# [DATA IN THIS EXERCISE]

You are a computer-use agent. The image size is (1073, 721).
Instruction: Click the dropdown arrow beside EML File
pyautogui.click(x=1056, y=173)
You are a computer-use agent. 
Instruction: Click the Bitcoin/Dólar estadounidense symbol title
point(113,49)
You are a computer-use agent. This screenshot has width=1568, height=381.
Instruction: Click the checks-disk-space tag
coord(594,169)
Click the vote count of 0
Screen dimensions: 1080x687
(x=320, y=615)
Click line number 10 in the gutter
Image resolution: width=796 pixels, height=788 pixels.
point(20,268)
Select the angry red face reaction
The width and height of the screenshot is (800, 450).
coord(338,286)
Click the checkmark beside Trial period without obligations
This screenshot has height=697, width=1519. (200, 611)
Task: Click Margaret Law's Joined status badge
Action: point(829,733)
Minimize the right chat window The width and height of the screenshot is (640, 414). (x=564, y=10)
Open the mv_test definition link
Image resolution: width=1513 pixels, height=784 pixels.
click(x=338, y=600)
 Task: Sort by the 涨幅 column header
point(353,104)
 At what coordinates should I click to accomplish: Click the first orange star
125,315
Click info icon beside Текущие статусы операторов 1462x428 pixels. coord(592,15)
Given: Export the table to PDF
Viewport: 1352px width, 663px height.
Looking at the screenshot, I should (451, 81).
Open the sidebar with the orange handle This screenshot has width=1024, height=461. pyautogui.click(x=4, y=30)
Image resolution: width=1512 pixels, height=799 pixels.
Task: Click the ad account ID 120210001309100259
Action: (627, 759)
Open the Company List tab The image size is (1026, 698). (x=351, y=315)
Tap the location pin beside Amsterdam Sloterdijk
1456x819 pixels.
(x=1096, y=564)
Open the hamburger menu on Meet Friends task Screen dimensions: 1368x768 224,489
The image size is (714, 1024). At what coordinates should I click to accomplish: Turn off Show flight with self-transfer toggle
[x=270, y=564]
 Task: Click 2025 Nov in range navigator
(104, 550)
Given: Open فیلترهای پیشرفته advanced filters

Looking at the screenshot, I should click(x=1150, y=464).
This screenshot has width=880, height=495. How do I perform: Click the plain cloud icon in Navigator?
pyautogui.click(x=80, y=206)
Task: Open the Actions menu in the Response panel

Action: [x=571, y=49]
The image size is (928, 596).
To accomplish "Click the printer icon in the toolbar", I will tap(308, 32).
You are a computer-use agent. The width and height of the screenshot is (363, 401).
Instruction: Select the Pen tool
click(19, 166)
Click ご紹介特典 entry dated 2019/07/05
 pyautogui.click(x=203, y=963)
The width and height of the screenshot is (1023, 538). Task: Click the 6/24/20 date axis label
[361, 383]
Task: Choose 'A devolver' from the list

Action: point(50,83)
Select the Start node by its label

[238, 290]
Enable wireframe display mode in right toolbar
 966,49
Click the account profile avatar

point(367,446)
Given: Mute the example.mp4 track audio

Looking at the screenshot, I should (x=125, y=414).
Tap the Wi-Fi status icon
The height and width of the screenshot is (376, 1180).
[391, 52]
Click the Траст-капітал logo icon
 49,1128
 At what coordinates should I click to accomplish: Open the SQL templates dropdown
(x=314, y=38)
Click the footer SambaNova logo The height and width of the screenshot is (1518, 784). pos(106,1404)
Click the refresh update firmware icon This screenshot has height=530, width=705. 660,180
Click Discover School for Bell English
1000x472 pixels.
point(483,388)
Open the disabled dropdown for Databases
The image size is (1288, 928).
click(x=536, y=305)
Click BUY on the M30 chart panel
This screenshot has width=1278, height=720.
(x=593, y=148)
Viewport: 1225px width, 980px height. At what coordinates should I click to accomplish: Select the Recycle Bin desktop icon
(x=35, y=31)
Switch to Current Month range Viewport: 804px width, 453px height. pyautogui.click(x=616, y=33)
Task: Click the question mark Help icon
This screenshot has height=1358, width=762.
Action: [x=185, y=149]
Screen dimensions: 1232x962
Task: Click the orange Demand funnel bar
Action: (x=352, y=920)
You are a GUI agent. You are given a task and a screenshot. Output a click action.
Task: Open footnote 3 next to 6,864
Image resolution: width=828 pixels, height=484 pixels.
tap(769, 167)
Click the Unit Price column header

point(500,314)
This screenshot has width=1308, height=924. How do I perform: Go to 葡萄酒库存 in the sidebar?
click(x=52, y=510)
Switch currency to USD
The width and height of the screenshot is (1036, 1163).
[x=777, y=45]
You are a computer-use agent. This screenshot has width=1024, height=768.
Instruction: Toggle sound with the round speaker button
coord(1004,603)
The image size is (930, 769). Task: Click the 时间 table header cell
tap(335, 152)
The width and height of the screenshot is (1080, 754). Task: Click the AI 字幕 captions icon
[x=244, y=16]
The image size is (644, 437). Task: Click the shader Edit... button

# [ASSIGNMENT]
Each line of the entries above that includes the string "agent" should be copied out.

# [TASK OUTPUT]
You are a computer-use agent. The image size is (1073, 721).
You are a computer-use agent. 
You are a computer-use agent. This screenshot has width=1568, height=381.
You are a computer-use agent. The width and height of the screenshot is (363, 401).
You are a GUI agent. You are given a task and a screenshot. Output a click action.
You are a computer-use agent. This screenshot has width=1024, height=768.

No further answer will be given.